Black Bean Ice Cream
This is fun to make. There's a lot of time between certain steps, but if you're doing other things in the kitchen and you don't want ice cream right now, it's a great side project.
— 1 cup dried black beans
— 4 to 5 cups boiling water
— 1/2 to 3/4 cup honey
— 2 cups whole milk
— 4 egg yolks
— 1/8 teaspoon salt
— 1/2 pint cream (about 1 cup)
Put the beans in a heavy saucepan with a lid, and cover with the boiling water. Let sit, lidded, for an hour or so, then stir in 1/4 cup of the honey. Simmer over medium-low heat for another hour, adding water if necessary, then turn up the heat and stir the mixture continually until almost all the water evaporates and you have black beans in a dark, heavy syrup. At this point, the beans will hopefully be tender. Pour into a medium-sized bowl and allow to cool.
Scald the milk in the top of a double boiler. Beat the egg yolks slightly in a small bowl, add the salt and just under 1/4 cup of honey, then beat again. Spoon some of the hot milk into the eggs, stirring, then add the entire egg mixture to the milk, and stir again. Continue to stir constantly over gentle heat in the top of the double boiler, until the custard begins to thicken. As soon as it is noticably thicker than water and can coat the back of a spoon, remove from heat. Add the custard to the bean-syrup concoction, and taste it. If necessary, add a pinch more salt and some more honey. You'll be diluting the mixture with cream in a minute, but the honey will mix more evenly with warm ingredients, so it's important to adjust the seasonings now. Keep in mind that things taste less sweet when they're frozen.
Stir in the heavy cream, cover the bowl, and put it in the fridge for 4 hours or overnight. One hour before you'll put the mixture in your ice-cream maker, put it in the freezer, checking and stirring once every 15 minutes. Then, make ice cream! Our ice-cream maker is basically a special insulated bucket that stays cold in the freezer, and you affix a plug-in part at the top that attaches to a revolving paddle. I turned on the machine, dumped in the mixture gradually, and the ice cream was done within about 25 minutes. It was still a little soft, so I packed it into a yogurt container and froze it overnight until it got hard as a rock.
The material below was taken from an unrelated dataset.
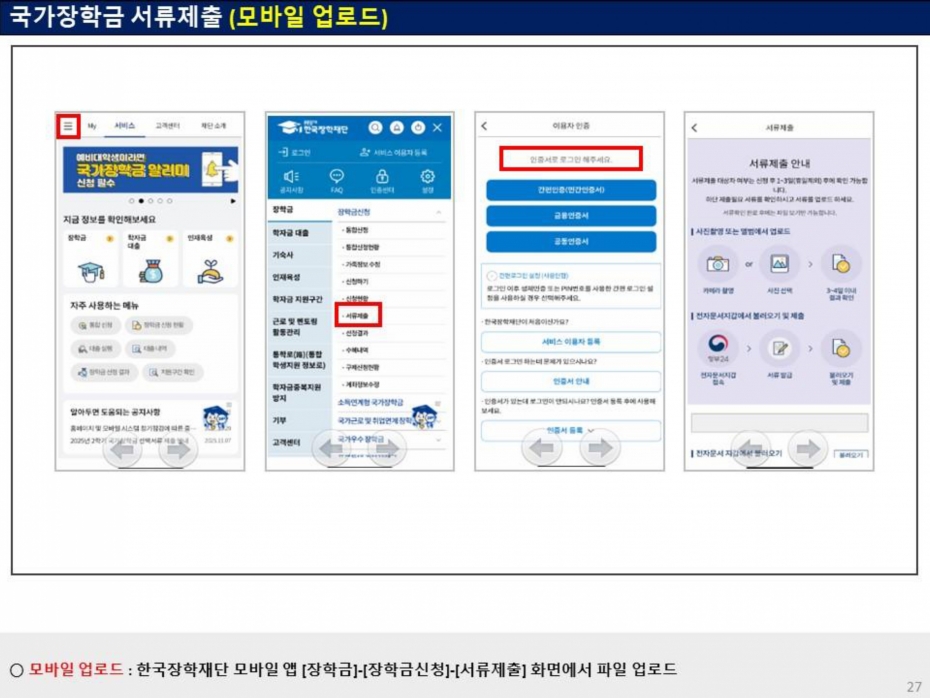Image resolution: width=930 pixels, height=698 pixels.
Task: Select second carousel dot under the banner
Action: click(x=141, y=201)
Way back in the first step, I scorched the black-bean-and-honey mixture and just rinsed the beans off and continued. I'm sure it affected the taste a bit, but I didn't mind, because to me the end result tasted coffee-flavored. There's no accounting for taste, though: more than one person at Monday's dessert potluck said the black beans reminded them of chocolate chips. If I made this again, I'd be more careful not to burn the beans, and I'd use a bit less honey. Outside of the Eat Local Challenge, I might use softer and naturally sweeter Japanese red adzuki beans instead of black ones (canned beans would save having to cook the beans).